Enquanto a meningite matava moradores da periferia, conseguiram abafar o assunto, mas, quando a epidemia atingiu bairros nobres de São Paulo, as autoridades foram obrigadas a admitir que havia uma crise de saúde. O estrago já estava feito. A incidência em São Paulo subiu de 2,16 casos por 100 mil habitantes, em 1970, para 5,90 casos em 1971. Em 1972, chegou a 15,64 diagnósticos por 100 mil habitantes e, em 1973, atingiu os 29,38 casos por 100 mil habitantes. A partir de 1974, houve uma explosão, motivada pela circulação do meningococo A, gerando uma sobreposição de surtos. Em 1974, a taxa de meningite chegou a 179,71 casos por 100 mil habitantes.
Com
a curva de casos em ascensão sobre áreas centrais do Sudeste e em Brasília, não
havia mais como impedir o fluxo da informação. Em março de 1974, o general
Ernesto Geisel assumiu o poder e reconheceu a existência do problema, criando a
Comissão Nacional de Controle de Meningite, que importou milhões de doses da
vacina. Somente em 1977, porém, a epidemia foi controlada. Havia se expandido
de tal forma que a campanha de vacinação teve de atingir 97% dos municípios
brasileiros. Se os nossos sanitaristas aprenderam com a epidemia de meningite,
parece que os militares no Ministério da Saúde esqueceram completamente a
experiência do passado, com a diferença de que, agora, vivemos numa democracia
e eles não têm mais como evitar a revelação dos fatos e a discussão dos
problemas.
Entretanto,
o presidente Jair Bolsonaro e o governador de São Paulo, João Dória, se
digladiam. É um jogo de perde-perde. O primeiro dispõe de recursos para vacinar
a população, mas não dispõe ainda de uma vacina, pois a de Oxford, já comprada
pelo governo brasileiro, não está pronta, e a da Pfizer, que havia sido
oferecida e fora desprezada, não está disponível, embora o governo federal
agora queira comprá-la. O segundo tem a vacina chinesa CoronaVac, produzida
pelo Instituto Butantan, mas precisa ainda de aprovação da Anvisa, que negaceia
os prazos e tenta mudar as regras do jogo.
Em
algum momento, a realidade falará mais alto. Com a velocidade com que a segunda
onda está se propagando, será inevitável a adoção de novas medidas de
distanciamento social, para evitar o colapso do sistema hospitalar. O reiterado
negacionismo de Bolsonaro, porém, funciona como uma espécie de sabotagem aos
esforços governamentais para conter a pandemia, inclusive os do próprio
Ministério da Saúde, cada vez mais enrolado na própria burocracia. Uma campanha
de vacinação em massa precisa de mobilização da sociedade, de convencimento da
necessidade e da eficácia da vacina. Retardar a aprovação da vacina produzida
pelo Butantan, porque seria um êxito de Doria, e desacreditar sua eficácia, em
razão de sua procedência chinesa, é um tiro no próprio pé.

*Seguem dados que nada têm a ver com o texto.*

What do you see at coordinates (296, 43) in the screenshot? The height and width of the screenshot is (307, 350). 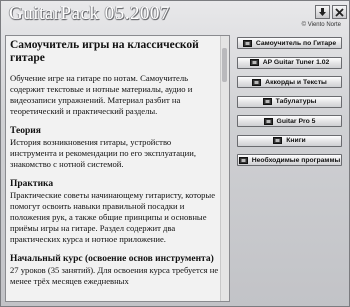 I see `nav-button-label: Самоучитель по Гитаре` at bounding box center [296, 43].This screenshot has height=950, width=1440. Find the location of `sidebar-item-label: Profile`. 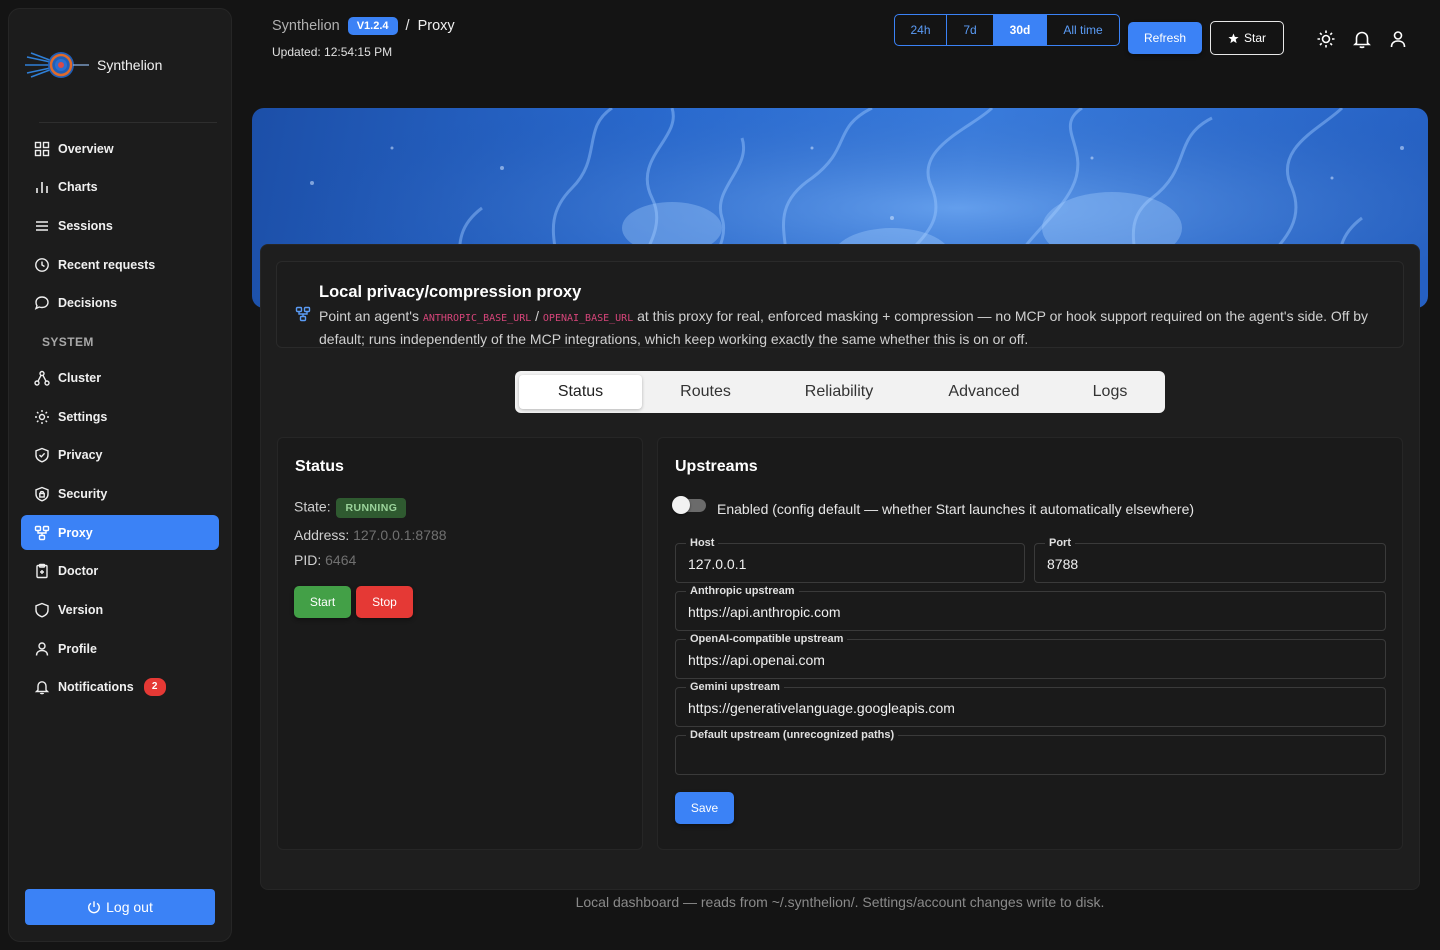

sidebar-item-label: Profile is located at coordinates (78, 648).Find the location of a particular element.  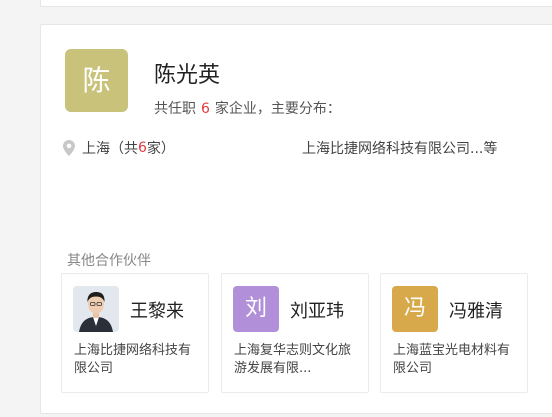

partner-avatar: 刘 is located at coordinates (256, 309). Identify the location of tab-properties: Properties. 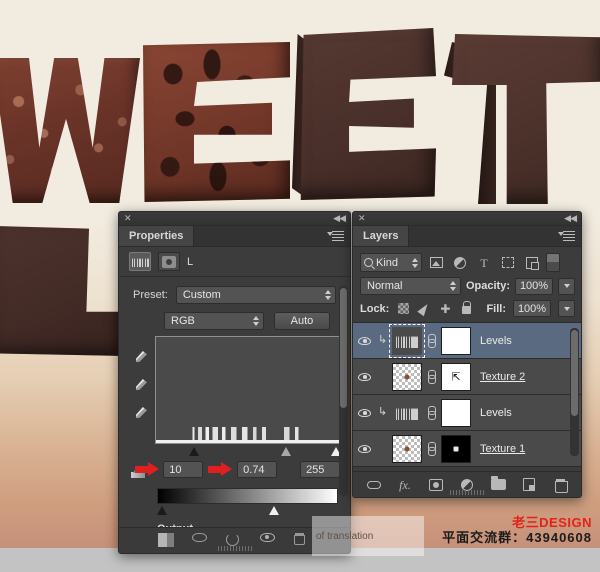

Ontem, a Anvisa divulgou uma nota mudando de 72 horas para 10 dias o prazo de aprovação das vacinas, além de fazer referência a supostas implicações geopolíticas de cada vacina, que precisariam ser analisadas, o que levou o governo de São Paulo a desistir de pedir o uso emergencial da vacina e apostar na sua iminente aprovação definitiva, pela agência reguladora da China. É um contrassenso sob todos os aspectos: praticamente todas as vacinas que estão sendo desenvolvidas no mundo têm algum nível de participação da China, pois foram os cientistas chineses que forneceram o sequenciamento genético utilizados nas pesquisas.